Earlier on, I said I might tell how I reacted to the news I have cancer. Here goes. First, there was numbness and relief because the oncologist tacked the word "cure" to the sentence in which he advised radiotherapy. Second, joy. A good friend was in the same hospital because of severe breathlessness. Half a generation older than me, he has had heart bypass surgery, survived an aortic aneurysm and prostate cancer. He was the first to learn my diagnosis and he cheerily told his experience of the same diagnosis, treatment and the end of that particular problem. As my wife drove us home, I felt a brief swell of tears. My father died at 49 years from cancer. Already my life is extended way beyond his years; my experiences have been broader than his. So, I thought, if I were to die in the foreseeable future, that sense of privilege will remain. Then came a review of priorities in life. When the pressure is on, it's relationships that matter. My priorities had not reflected that. Other things seemed more important - status, income and other paraphenalia of life that dazzles most of us. Most important is what comes after all this? If I do die, then what? My few brain cells have worked on that before. I am convinced above all else that God is, God loves and God wants to relate to people. My life's work has been to promote this understanding. Jesus Christ is my hero and my master; the Bible has shown me what God is up to in his universe and what is coming eventually. So, this bold type message of my mortality has made this understanding more real, more important, more precious. If the X-rays fail, if this tumour spreads and I die, I know where I'm going. Meantime, my family, my friends, my work colleagues are all more precious than ever before. Their love surprises and supports me.

Tired of travel

So, here I am with six weeks of the seven nearly done. Tomorrow, Friday, is the last for this week. Then, six more trips to the far side of Brighton; six more greetings for the team of radiologists; six more goodbyes. And the rest? Rest, I think. Yes, sleep and being able to get up in the morning feeling refreshed. Maybe my brain will hurry up, the right words come out first time. "Follow what your body tells you," they said.
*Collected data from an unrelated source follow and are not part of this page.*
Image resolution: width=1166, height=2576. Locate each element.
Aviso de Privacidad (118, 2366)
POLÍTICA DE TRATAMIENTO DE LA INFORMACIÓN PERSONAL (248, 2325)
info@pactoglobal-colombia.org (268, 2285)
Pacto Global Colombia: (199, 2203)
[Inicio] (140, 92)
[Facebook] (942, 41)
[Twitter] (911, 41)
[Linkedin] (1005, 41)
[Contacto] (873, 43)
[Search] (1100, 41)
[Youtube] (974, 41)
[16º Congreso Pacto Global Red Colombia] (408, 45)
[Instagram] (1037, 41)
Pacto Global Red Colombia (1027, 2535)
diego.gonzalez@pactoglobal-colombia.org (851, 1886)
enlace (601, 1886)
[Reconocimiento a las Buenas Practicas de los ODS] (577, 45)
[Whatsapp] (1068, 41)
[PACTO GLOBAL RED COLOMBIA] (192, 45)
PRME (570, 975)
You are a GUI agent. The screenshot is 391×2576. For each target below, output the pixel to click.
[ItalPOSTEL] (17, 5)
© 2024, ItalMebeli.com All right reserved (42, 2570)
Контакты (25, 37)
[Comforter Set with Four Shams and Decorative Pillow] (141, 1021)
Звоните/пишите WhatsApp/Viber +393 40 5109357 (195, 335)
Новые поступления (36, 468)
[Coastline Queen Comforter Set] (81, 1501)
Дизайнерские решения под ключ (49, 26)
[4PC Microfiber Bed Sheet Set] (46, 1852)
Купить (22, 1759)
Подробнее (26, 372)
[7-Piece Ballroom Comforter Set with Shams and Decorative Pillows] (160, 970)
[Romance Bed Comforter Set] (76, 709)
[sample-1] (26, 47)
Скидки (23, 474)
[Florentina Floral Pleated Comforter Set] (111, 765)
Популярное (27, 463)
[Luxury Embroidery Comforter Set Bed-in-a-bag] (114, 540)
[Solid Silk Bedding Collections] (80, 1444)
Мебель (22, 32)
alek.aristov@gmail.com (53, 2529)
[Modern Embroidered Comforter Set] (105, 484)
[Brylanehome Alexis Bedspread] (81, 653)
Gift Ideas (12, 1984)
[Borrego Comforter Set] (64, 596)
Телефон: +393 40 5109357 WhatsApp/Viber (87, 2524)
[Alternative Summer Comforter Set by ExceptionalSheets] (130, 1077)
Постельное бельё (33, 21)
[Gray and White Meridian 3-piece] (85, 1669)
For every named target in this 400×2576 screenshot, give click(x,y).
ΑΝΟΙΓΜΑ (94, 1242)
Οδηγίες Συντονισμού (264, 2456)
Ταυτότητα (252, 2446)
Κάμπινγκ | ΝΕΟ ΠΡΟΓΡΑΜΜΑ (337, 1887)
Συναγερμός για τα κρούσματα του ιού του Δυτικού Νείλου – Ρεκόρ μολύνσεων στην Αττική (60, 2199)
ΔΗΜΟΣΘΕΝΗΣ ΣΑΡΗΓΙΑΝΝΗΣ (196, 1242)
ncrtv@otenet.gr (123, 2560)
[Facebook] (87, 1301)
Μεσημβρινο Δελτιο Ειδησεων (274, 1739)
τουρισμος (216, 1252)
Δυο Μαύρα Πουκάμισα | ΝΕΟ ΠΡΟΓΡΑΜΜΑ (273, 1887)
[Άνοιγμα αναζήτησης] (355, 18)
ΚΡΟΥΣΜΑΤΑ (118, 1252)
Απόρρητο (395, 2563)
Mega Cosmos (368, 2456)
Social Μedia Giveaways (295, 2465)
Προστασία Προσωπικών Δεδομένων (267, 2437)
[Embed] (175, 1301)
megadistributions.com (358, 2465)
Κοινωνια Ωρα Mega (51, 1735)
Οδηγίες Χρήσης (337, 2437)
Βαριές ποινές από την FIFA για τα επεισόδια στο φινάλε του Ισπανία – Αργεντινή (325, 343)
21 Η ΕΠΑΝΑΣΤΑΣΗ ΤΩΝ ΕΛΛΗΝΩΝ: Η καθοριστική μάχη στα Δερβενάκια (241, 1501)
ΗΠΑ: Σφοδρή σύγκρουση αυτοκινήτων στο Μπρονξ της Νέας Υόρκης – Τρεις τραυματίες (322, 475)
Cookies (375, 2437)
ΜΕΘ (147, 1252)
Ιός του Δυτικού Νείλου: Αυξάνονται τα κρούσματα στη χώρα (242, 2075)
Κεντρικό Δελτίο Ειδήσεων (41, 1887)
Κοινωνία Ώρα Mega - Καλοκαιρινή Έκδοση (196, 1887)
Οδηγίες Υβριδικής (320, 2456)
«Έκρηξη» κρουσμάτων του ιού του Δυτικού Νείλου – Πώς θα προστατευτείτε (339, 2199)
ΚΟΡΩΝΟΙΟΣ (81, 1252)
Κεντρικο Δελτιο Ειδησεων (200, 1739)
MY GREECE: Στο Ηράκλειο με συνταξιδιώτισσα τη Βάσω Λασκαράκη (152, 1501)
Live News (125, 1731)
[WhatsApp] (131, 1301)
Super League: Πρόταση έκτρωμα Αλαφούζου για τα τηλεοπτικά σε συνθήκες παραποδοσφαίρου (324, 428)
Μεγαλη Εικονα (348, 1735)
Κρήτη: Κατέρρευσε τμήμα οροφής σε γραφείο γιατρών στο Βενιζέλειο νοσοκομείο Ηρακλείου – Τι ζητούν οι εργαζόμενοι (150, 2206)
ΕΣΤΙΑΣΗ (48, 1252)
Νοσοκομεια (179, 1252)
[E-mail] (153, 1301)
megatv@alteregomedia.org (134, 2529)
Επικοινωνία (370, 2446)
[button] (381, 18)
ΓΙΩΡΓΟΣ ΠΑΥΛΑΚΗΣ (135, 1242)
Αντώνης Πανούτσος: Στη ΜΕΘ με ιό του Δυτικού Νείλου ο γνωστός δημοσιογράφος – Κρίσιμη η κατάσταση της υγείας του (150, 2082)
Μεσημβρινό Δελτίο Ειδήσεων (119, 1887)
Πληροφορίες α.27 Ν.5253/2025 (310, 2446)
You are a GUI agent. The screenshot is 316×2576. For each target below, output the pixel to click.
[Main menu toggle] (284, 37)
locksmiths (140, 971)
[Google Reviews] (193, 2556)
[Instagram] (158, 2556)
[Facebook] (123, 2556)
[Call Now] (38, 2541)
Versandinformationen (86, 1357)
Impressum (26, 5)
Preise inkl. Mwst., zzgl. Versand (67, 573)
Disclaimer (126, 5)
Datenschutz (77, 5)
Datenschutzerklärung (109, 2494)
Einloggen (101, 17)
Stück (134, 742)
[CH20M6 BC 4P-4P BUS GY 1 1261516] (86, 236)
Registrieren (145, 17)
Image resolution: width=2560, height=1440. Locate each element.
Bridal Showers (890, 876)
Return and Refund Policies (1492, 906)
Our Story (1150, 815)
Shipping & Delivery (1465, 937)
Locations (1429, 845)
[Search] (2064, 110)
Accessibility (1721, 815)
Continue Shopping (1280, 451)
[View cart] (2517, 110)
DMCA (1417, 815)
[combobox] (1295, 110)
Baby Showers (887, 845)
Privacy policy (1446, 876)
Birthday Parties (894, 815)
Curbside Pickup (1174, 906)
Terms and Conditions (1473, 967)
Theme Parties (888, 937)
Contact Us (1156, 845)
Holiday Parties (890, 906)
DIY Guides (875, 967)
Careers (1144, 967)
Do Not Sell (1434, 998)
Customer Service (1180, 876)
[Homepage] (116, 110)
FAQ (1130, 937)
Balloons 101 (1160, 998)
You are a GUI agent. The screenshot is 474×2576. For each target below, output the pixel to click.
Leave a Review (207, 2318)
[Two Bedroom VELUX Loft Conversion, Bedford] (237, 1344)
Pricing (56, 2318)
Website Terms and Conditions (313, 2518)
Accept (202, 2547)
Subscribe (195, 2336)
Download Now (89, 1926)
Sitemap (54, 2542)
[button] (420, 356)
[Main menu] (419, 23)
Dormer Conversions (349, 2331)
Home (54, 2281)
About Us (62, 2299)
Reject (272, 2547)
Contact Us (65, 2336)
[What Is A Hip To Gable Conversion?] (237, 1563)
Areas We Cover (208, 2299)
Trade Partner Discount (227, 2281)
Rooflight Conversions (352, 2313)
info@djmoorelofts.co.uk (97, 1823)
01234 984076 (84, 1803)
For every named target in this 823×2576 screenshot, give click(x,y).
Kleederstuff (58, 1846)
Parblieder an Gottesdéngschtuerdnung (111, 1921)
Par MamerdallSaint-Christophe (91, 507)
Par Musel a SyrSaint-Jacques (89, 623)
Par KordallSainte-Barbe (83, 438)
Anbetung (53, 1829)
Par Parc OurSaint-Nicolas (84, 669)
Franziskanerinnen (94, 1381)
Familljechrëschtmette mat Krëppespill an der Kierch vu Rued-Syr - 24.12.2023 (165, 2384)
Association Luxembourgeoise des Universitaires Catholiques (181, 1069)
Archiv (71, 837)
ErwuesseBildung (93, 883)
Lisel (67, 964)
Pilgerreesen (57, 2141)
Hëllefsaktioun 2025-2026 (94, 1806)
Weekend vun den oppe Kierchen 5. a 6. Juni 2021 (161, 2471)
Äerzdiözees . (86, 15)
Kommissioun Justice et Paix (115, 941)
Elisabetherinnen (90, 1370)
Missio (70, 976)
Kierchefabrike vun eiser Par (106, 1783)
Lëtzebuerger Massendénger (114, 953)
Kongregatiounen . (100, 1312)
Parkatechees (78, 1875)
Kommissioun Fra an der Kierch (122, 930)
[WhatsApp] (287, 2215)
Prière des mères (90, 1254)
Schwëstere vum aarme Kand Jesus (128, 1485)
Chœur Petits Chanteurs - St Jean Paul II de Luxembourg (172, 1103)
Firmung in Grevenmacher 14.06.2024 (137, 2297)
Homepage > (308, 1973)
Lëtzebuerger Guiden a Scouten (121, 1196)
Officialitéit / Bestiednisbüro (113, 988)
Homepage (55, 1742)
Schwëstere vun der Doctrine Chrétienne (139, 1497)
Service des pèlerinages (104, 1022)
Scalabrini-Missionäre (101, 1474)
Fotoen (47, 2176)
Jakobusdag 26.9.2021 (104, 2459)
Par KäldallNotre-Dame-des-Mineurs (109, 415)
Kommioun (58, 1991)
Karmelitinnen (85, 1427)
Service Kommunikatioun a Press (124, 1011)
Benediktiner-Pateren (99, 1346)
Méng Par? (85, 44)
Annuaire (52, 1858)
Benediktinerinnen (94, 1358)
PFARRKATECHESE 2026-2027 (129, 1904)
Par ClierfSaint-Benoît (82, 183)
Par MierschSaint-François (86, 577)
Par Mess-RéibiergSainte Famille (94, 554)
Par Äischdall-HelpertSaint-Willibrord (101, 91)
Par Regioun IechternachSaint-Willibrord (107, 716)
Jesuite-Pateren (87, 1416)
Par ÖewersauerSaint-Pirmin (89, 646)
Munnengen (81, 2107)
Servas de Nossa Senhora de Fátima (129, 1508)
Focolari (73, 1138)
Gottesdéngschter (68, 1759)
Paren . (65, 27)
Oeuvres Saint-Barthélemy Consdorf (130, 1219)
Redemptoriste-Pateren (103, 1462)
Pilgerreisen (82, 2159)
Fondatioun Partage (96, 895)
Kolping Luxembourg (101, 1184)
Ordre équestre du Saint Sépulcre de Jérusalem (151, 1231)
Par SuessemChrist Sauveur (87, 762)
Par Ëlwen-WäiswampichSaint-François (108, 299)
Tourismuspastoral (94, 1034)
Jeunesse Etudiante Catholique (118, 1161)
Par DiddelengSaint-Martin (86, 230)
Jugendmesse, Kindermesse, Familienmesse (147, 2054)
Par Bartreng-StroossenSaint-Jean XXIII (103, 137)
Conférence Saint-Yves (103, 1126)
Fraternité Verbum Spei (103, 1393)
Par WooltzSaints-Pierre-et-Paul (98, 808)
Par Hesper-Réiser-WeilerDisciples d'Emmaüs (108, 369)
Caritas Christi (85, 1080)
In contrast with the worst possibilities detailed in the cancer centre's introductory green pamphlet, it's only creeping tiredness that marks this out as my course of radiotherapy. And I'm grateful. Other people I've seen have told their stories of fatigue, discomfort, hourly awakenings through endless nights. I'm grateful. Yesterday was my birthday. Faced with a couple of business sessions over the weekend, I took a day off to conserve some energy. In Brighton I bought a couple of pairs of shoes that fit my broad feet. Bought some CDs: Emma Johnson for my wife, Jimi Hendrix and Radio Tarifa for me. For family reasons there's a huge hole in my knowledge of popular music in the 1970s and 80s. Only Hendrix's bouffant hair was familiar before I listened to the first CD. By evening, the summer warmth and light breeze granted the wife and me dinner alfresco in the walled garden of a Sussex pub a few miles from where youngest son and new daughter-in-law married a month before. A great evening and a refreshing day of energy conservation.